A maioria dos educadores desconfia da capacidade que os pais têm de educar os filhos, afastando-os da escola ("pais, somente do portão para fora"). Perdem, com essa atitude, uma ótima oportunidade de conhecer as famílias, orientá-las, ressaltar o papel fundamental que possuem na educação dos filhos, estabelecendo, assim, uma relação de confiança onde todos só têm a ganhar. Os pais, por sua vez, sentindo-se constrangidos e intimidados, acabam conformando-se em comparecer à escola somente quando são chamados (ou seja, em geral, quando há problemas...), convencendo-se de que a escola deve saber o que faz... Com isso, notamos a existência, muitas vezes, de uma relação tensa entre pais e escola – esta acaba sendo, na visão dos pais, quase que um "mal necessário", quando, na verdade, deveria ser a concretização dos ideais familiares relacionados à cultura, aos conhecimentos e às habilidades desejadas para os filhos. Portanto, a participação dos pais na vida escolar dos filhos não pode estar restringida somente a festinhas e a reuniões programadas. Comparecer e atuar junto à escola deve ser um momento de alegria e prazer, graças à identificação que se deve sentir com o trabalho lá realizado. Os pais devem conscientizar-se de que essa participação possui um alcance profundo, pois estão em jogo aspectos decisivos da vida dos filhos.
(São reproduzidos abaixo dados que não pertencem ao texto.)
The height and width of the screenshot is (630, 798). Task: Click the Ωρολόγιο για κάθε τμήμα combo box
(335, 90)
É injustificável o temor que professores e diretores sentem pela efetiva participação dos pais no cotidiano escolar: a escola é colaboradora e nunca substituta da educação dos filhos – nesse sentido, não pode atribuir a si um papel de exclusividade e conseqüente exclusão da outra parte, ou seja, os pais. Além da criação de uma verdadeira parceria, que gerará inúmeros benefícios às crianças e jovens, os pais podem estabelecer, com sua presença e atuação, um contato com a realidade da vida do dia-a-dia, trazendo contribuições de diversos setores da vida profissional, artística, cultural, social, refreando, assim, a tendência a esse "desligamento" do mundo tão comum ao universo escolar.
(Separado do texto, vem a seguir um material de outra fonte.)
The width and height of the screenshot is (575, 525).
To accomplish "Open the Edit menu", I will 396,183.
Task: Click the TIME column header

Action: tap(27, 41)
Talvez não seja preciso esperar por uma "revolução" provocada pelos pais: as escolas, adotando uma atitude de vanguarda (novamente contrária à sua tendência natural...), podem adiantar esse processo, transformando-se em centros educativos de excelência, cuja prática esteja baseada na reflexão, no estudo constante, na efetiva utilização das pesquisas em educação e, principalmente, na formação pessoal e profissional de seus membros – professores e demais funcionários. Somente o movimento de pais e educadores em busca de uma educação de qualidade impulsionará o desenvolvimento econômico e a conseqüente superação da desigualdade social existente hoje – é ilusório e ingenuamente perverso acreditar, portanto, que o desenvolvimento efetivo ocorra sem Educação.